## SageMaker Inference Recommender - XGBoost

### 1. Introduction
SageMaker Inference Recommender is a new capability of SageMaker that reduces the time required to get machine learning (ML) models in production by automating load tests and optimizing model performance across instance types. You can use Inference Recommender to select a real-time inference endpoint that delivers the best performance at the lowest cost.

Get started with Inference Recommender on SageMaker in minutes while selecting an instance and get an optimized endpoint configuration in hours, eliminating weeks of manual testing and tuning time.

### 2. Setup
Note that we are using the conda_python3 kernel in SageMaker Notebook Instances. This is running Python 3.6. If you'd like to use the same setup, in the AWS Management Console, go to the Amazon SageMaker console. Choose Notebook Instances, and click create a new notebook instance. Upload the current notebook and set the kernel. You can also run this in SageMaker Studio Notebooks with the Python 3 (Data Science) kernel.

In the next steps, you'll import standard methods and libraries as well as set variables that will be used in this notebook. The get_execution_role function retrieves the AWS Identity and Access Management (IAM) role you created at the time of creating your notebook instance. 

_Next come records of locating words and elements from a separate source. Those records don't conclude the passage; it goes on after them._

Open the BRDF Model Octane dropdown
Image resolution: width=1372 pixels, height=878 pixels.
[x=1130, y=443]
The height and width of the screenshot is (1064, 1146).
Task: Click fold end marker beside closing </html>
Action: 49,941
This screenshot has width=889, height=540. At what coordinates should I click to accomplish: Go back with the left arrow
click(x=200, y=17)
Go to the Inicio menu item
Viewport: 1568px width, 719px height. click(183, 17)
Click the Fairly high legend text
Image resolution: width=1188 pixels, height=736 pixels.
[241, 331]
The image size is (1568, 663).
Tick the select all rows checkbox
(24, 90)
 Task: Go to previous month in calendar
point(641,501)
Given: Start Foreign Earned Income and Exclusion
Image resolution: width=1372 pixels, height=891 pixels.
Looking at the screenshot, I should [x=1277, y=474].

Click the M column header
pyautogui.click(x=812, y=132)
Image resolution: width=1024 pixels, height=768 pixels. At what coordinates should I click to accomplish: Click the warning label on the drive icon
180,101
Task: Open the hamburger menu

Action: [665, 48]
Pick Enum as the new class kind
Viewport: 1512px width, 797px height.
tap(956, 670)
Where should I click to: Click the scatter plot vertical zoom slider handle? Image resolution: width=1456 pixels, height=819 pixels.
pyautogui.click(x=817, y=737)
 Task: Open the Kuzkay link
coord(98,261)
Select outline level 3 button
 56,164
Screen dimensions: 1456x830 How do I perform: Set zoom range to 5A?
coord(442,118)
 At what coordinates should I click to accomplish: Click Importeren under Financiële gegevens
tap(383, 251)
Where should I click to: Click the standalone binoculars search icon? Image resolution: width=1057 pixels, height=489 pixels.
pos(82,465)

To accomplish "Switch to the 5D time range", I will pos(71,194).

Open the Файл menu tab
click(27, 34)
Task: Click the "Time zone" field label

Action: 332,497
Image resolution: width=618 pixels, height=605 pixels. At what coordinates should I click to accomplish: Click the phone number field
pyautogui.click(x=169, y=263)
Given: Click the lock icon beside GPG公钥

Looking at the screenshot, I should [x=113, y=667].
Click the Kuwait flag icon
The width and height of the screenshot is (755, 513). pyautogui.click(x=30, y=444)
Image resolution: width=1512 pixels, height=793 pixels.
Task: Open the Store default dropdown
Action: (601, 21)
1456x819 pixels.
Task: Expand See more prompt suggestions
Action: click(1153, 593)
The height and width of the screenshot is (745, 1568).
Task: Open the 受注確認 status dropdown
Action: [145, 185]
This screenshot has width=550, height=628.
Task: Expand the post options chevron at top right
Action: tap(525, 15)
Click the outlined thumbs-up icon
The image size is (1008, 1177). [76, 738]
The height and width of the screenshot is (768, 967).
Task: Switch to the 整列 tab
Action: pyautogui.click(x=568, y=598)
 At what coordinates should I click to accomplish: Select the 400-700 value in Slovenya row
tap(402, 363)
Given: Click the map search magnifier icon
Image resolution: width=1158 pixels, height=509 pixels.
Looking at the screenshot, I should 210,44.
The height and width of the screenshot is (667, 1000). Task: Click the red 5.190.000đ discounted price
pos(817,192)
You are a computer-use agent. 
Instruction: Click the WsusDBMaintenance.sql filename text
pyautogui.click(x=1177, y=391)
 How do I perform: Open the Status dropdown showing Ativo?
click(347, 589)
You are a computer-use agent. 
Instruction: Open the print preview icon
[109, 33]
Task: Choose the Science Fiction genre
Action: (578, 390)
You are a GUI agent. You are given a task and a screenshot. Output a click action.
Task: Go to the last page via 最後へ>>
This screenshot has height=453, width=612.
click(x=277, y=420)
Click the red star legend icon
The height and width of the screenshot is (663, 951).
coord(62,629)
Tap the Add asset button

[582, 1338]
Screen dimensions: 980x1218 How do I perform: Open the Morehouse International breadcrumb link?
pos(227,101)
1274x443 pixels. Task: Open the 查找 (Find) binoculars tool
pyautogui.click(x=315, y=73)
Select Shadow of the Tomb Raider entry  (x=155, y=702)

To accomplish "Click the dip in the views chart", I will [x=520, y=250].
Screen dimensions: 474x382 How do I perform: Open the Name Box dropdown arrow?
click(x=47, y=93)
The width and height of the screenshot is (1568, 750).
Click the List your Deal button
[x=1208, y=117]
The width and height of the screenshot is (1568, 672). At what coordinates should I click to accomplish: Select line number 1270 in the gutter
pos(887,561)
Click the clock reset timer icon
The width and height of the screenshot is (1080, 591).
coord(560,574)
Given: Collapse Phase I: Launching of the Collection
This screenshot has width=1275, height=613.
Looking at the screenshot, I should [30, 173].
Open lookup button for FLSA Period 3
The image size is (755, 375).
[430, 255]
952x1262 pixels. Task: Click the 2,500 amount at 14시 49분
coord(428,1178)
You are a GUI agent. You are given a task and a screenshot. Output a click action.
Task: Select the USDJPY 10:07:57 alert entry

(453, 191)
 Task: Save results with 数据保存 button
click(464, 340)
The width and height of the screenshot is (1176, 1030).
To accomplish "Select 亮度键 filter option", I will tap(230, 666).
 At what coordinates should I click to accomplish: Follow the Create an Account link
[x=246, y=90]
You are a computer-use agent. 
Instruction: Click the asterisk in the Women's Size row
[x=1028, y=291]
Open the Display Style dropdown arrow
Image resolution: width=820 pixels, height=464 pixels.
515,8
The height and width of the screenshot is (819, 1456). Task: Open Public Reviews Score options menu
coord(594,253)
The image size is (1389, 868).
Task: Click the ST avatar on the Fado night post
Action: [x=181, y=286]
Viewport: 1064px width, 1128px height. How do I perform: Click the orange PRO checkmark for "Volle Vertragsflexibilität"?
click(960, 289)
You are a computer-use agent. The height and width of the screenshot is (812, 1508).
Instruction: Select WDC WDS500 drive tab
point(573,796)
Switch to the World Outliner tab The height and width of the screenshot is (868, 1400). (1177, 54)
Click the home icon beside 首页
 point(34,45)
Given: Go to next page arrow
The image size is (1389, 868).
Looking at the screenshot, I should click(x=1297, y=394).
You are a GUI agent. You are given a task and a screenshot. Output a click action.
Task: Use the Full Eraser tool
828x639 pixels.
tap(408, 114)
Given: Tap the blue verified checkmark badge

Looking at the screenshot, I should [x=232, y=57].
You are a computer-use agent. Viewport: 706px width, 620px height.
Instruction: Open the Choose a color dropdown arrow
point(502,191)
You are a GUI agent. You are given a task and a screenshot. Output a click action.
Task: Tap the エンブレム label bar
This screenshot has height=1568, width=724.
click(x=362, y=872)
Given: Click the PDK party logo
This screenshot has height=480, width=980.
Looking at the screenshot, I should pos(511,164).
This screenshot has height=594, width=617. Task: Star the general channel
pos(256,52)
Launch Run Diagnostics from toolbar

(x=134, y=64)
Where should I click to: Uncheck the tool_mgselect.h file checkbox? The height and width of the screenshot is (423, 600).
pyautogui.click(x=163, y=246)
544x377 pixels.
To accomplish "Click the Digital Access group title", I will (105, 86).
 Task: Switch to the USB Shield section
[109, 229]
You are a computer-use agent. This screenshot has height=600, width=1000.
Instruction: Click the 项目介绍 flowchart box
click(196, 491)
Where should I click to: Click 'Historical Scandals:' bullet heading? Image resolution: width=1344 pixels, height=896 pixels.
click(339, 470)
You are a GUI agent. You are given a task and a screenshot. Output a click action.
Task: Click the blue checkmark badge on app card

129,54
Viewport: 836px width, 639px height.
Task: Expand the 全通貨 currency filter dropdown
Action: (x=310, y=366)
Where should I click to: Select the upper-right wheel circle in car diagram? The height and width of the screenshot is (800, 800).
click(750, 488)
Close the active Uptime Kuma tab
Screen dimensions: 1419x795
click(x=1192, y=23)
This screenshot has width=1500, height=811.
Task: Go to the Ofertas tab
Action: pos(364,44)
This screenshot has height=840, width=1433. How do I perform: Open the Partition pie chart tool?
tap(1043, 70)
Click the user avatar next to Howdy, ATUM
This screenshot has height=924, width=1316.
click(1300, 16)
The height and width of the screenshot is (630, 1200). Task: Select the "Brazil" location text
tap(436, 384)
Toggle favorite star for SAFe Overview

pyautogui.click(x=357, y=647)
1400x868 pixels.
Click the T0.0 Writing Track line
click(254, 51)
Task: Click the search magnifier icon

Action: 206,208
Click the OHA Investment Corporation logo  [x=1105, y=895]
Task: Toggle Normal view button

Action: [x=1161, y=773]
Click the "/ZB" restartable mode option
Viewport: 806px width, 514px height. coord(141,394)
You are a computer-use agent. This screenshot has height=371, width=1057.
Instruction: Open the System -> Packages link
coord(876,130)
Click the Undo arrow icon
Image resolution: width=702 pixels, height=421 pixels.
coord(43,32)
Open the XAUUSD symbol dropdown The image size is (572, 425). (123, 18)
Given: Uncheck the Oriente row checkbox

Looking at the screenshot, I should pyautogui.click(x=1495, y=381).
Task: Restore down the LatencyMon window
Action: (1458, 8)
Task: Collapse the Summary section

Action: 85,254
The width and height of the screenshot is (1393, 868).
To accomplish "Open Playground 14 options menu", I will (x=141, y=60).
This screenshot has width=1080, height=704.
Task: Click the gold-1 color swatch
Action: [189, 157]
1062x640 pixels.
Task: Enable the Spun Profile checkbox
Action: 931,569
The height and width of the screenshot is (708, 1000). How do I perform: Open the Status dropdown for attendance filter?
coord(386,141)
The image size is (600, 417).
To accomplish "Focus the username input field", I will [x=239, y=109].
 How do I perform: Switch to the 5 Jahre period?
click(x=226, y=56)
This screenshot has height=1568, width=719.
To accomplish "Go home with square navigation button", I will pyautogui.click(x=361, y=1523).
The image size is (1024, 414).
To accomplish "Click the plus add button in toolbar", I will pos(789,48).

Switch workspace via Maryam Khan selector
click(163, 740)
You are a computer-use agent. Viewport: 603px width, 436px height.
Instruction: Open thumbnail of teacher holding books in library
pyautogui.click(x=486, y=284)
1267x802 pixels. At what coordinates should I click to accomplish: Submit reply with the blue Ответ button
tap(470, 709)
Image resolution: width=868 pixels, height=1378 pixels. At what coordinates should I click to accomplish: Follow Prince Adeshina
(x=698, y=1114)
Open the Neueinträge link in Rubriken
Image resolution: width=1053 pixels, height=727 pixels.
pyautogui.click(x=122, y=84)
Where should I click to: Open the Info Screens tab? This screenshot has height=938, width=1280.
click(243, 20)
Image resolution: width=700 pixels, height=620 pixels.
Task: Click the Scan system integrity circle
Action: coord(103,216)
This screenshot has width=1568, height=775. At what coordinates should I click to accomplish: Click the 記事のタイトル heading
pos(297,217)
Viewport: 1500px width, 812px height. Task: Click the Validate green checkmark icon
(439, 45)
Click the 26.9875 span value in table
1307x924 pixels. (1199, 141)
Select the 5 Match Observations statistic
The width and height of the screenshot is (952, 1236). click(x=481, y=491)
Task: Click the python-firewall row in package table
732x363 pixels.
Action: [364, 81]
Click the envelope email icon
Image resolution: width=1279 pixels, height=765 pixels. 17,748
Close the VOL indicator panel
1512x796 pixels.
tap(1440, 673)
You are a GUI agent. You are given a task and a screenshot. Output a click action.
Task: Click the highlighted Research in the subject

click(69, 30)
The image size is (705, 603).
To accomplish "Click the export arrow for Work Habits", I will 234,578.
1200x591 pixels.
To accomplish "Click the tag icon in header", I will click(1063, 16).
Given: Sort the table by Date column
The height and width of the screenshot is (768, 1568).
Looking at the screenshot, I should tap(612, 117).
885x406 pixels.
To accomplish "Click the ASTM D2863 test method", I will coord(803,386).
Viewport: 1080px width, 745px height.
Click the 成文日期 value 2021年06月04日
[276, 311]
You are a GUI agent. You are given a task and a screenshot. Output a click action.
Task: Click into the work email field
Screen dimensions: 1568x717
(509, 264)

For this example we will be utilizing the [SageMaker Python SDK](https://github.com/aws/sagemaker-python-sdk/tree/cc9b286f9977c4b793d16196ebd02570f8249bbd/src/sagemaker/inference_recommender) support for Inference Recommender. For our ML use-case we will be utilizing the built-in [SageMaker XGBoost](https://docs.aws.amazon.com/sagemaker/latest/dg/xgboost.html) algorithm to solve a classification problem for a fraud detection use-case that is built off of the following [example](https://github.com/aws-samples/amazon-sagemaker-fraud-detection/blob/master/notebooks/sagemaker_fraud_detection_xgb.ipynb).

In [None]:
!pip install -U sagemaker

### 3. Retrieve and Prepare Dataset

In [None]:
%%bash
wget https://s3-us-west-2.amazonaws.com/sagemaker-e2e-solutions/fraud-detection/creditcardfraud.zip
unzip creditcardfraud.zip

In [None]:
import numpy as np 
import pandas as pd
import matplotlib.pyplot as plt

data = pd.read_csv('creditcard.csv', delimiter=',')

In [None]:
print(data.columns)
data[['Time', 'V1', 'V2', 'V27', 'V28', 'Amount', 'Class']].describe()
data.head(10)

In [None]:
nonfrauds, frauds = data.groupby('Class').size()
print('Number of frauds: ', frauds)
print('Number of non-frauds: ', nonfrauds)
print('Percentage of fradulent data:', 100.*frauds/(frauds + nonfrauds))

In [None]:
feature_columns = data.columns[:-1]
label_column = data.columns[-1]

features = data[feature_columns].values.astype('float32')
labels = (data[label_column].values).astype('float32')

In [None]:
model_data = data
model_data.head()
model_data = pd.concat([model_data['Class'], model_data.drop(['Class'], axis=1)], axis=1)
model_data.head()

#### Upload Dataset to S3

In [None]:
import boto3
import os
import sagemaker
region = boto3.Session().region_name
role = sagemaker.get_execution_role()

session = sagemaker.Session()

bucket = session.default_bucket()
sagemaker_iam_role = sagemaker.get_execution_role()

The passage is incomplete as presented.